- Born: 8 March 1933 Lagos
- Died: 21 January 2023 (aged 89) Lagos
- Citizenship: Nigeria

Academic background
- Education: University of Ibadan; Colleges of Durham Univeristy; University of Wisconsin–Madison;

Academic work
- Discipline: Agricultural engineering.
- Institutions: University of Ibadan

= Folagbade Aboaba =

Nigerian academic (1933–2023)

Folagbade Olajide Aboaba (8 March 1933 – 21 January 2023) was a Nigerian emeritus professor of agricultural engineering. He was the founding Pro-Chancellor and Chairman of the Governing Council of Redeemer's University, and an Assistant General Overseer of the Redeemed Christian Church of God (RCCG).

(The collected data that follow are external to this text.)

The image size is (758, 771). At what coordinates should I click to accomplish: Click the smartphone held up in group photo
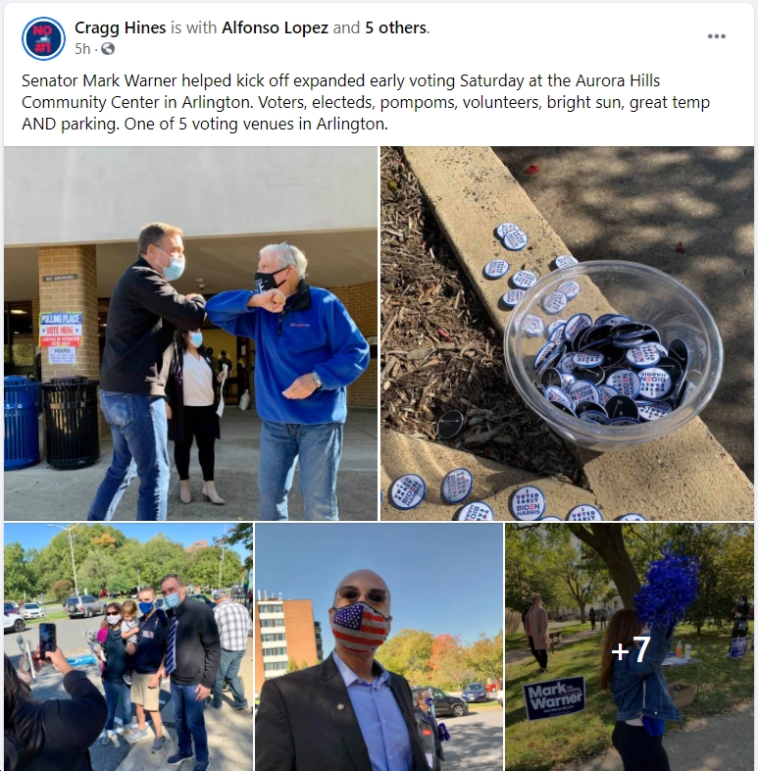tap(47, 641)
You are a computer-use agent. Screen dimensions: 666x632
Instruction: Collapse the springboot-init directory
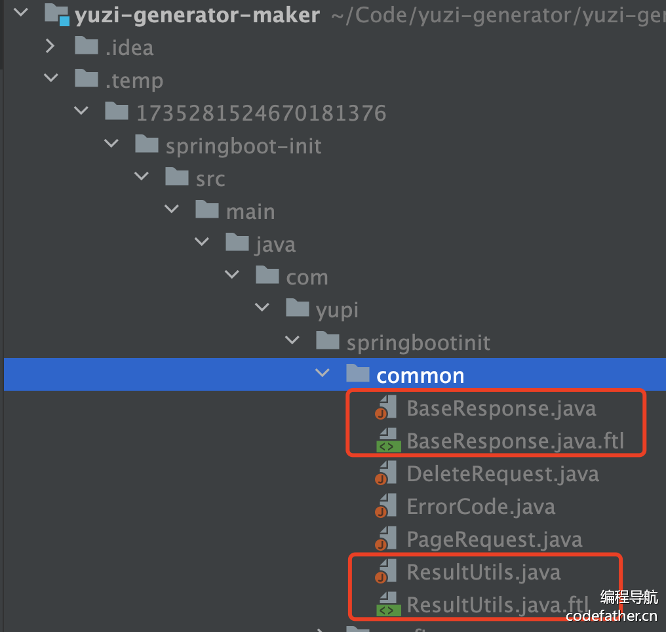click(x=111, y=144)
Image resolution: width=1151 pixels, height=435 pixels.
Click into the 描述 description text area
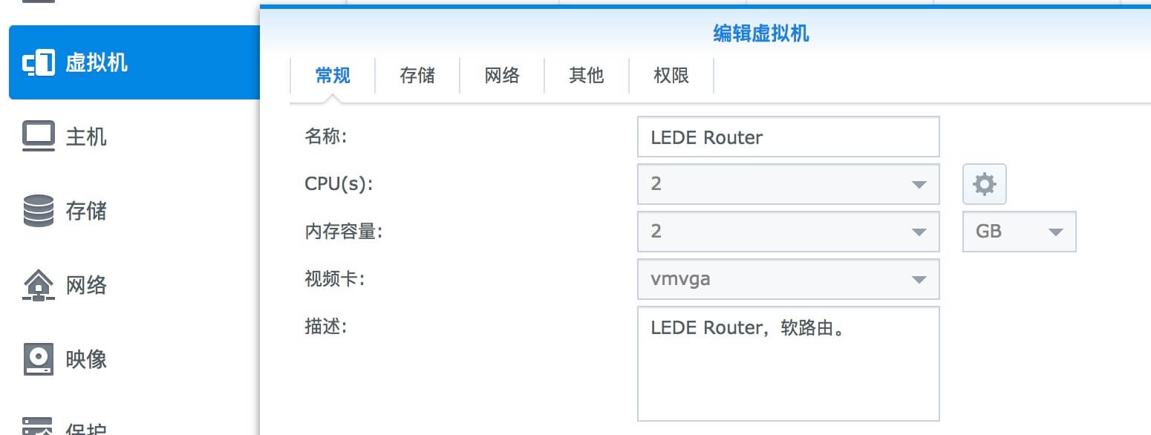pos(789,364)
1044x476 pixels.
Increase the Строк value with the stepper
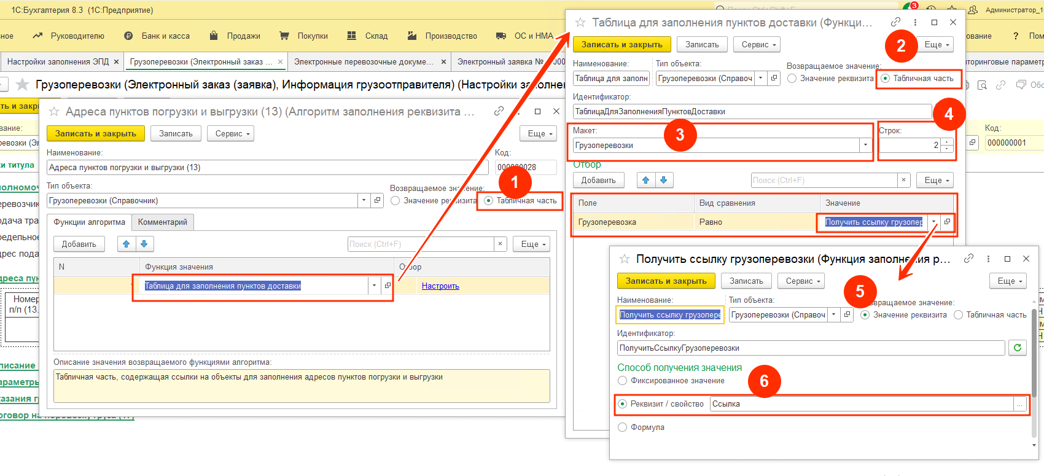click(x=947, y=142)
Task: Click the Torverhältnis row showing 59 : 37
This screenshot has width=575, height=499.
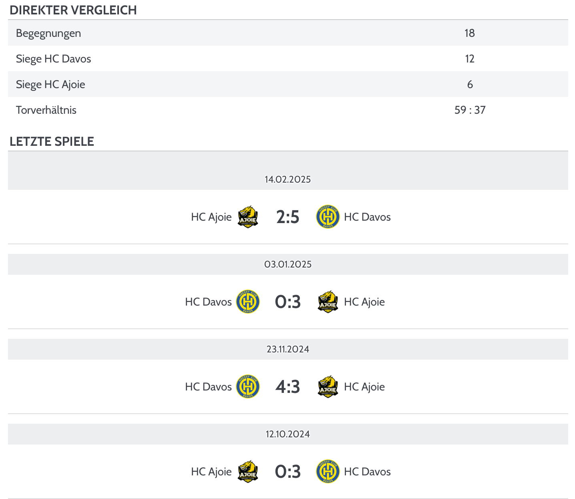Action: tap(288, 110)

== Early life and education ==
Aboaba was born on 8 March 1933 in Lagos, Nigeria, to Mr and Mrs J. B. Aboaba. He attended C.M.S. Grammar School, Lagos between 1944 to 1949. He obtained his first degree in agricultural engineering from the University College, Ibadan in 1959. He obtained his master's degree in Agricultural Engineering from King's College, University of Durham in 1962. In 1971, he bagged his PhD in Agricultural Engineering from the University of Wisconsin–Madison in the United States.

== Academic career ==
Aboaba started his lecturing career in 1964 as a part-time lecturer in Agricultural Engineering at Obafemi Awolowo University, Ile-Ife. In 1965 he joined the University of Ibadan, where he remained until he retired in 1992. In 1975, he became the first dean of Dean of the Faculty of Technology at the University of Ibadan, in 1976 he became a professor of Agricultural Engineering and eventually became an emeritus professor.

== Membership and fellowship ==
Aboaba was one of the founding members of the Nigerian Institution of Agricultural Engineers (NIAE), a member of the American Society of Agricultural and Biological Engineers (ASABE) and a fellow of the Institution of Agricultural Engineers in the United Kingdom.

== Redeemer's university ==
Aboaba served as the first Pro-Chancellor and Chairman of the Governing Council of Redeemer's University from 2005 to 2013.

== Religious life and death ==
Aboaba was an Assistant General Overseers and a member Board of Trustees Redeemed Christian Church of God.

Aboaba died on 21 January 2023, at the age of 89 in Lagos, some weeks before his 90th birthday, after a brief illness.